Exercise directions
Copy the rows verbatim, beginning at the line that contains "Given: Click the green call button" and stopping after the line that contains "[x=1130, y=29]", with the pictures left out of your answer.

Exercise data
· · · · · · ·
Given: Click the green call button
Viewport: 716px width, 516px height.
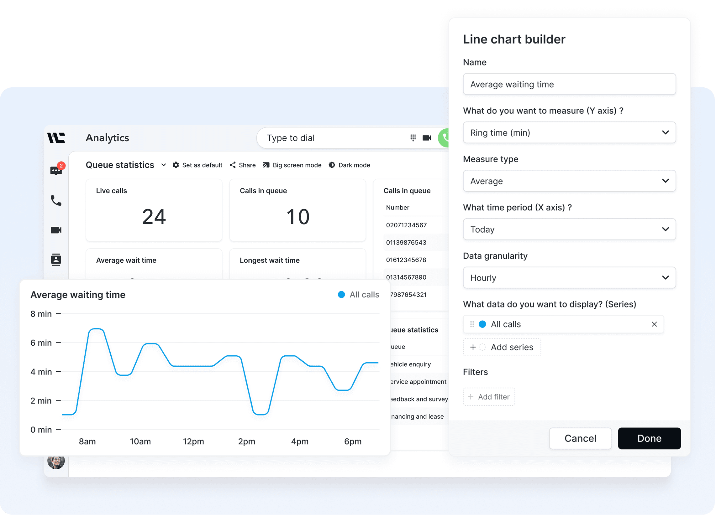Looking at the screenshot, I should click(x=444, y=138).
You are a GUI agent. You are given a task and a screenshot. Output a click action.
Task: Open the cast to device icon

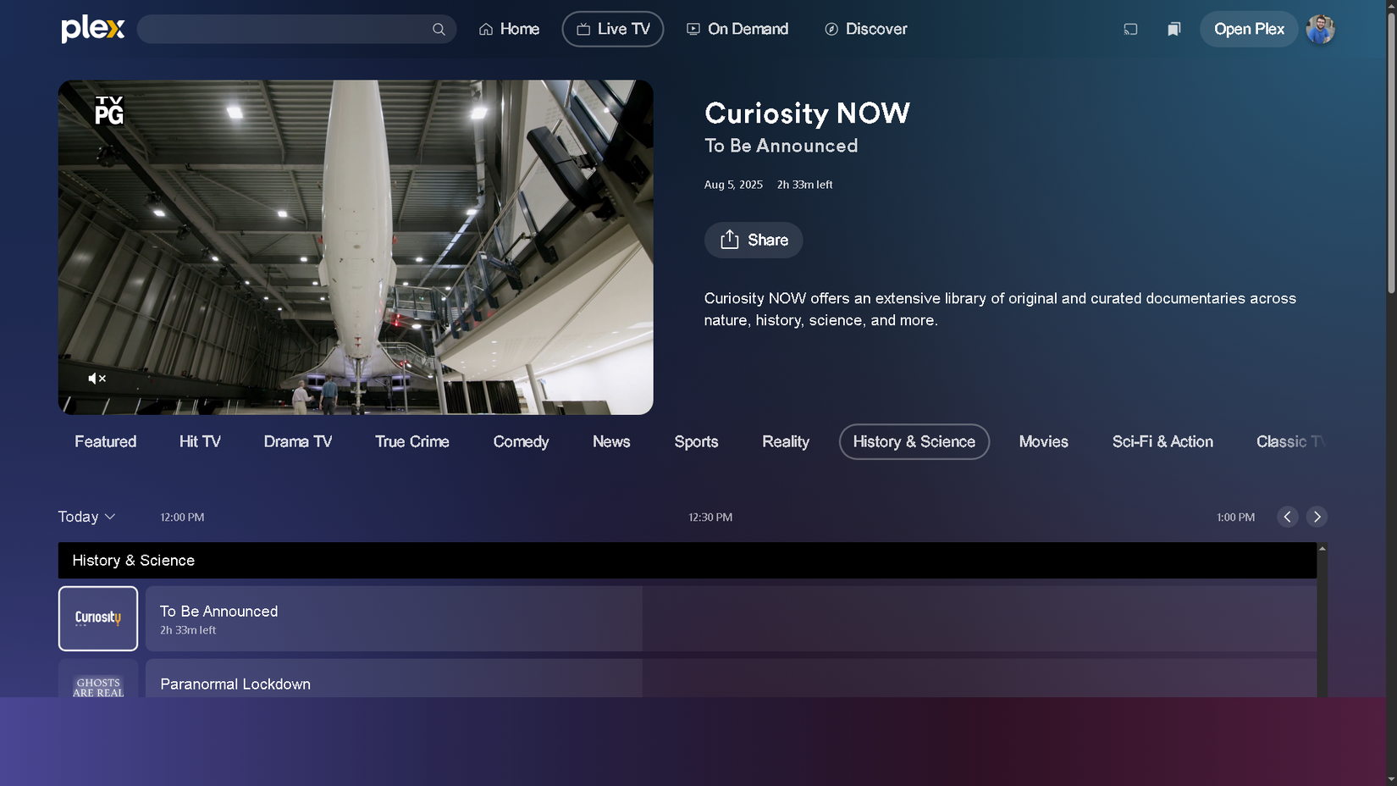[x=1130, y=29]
· · · · · · ·
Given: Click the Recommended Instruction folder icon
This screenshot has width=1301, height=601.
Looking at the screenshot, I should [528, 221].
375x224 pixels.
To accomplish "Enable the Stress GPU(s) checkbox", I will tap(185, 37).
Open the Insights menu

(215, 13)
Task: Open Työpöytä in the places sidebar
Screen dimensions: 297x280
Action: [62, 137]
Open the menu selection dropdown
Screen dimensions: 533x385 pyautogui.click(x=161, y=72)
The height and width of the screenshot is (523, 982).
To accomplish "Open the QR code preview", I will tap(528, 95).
· · · · · · ·
Exercise response
Given: Click the green call button
Viewport: 716px width, 516px height.
Looking at the screenshot, I should click(x=444, y=138).
You are a GUI agent. You are given a task and a screenshot. Output a click action.
Task: Open the cast to device icon

[x=1130, y=29]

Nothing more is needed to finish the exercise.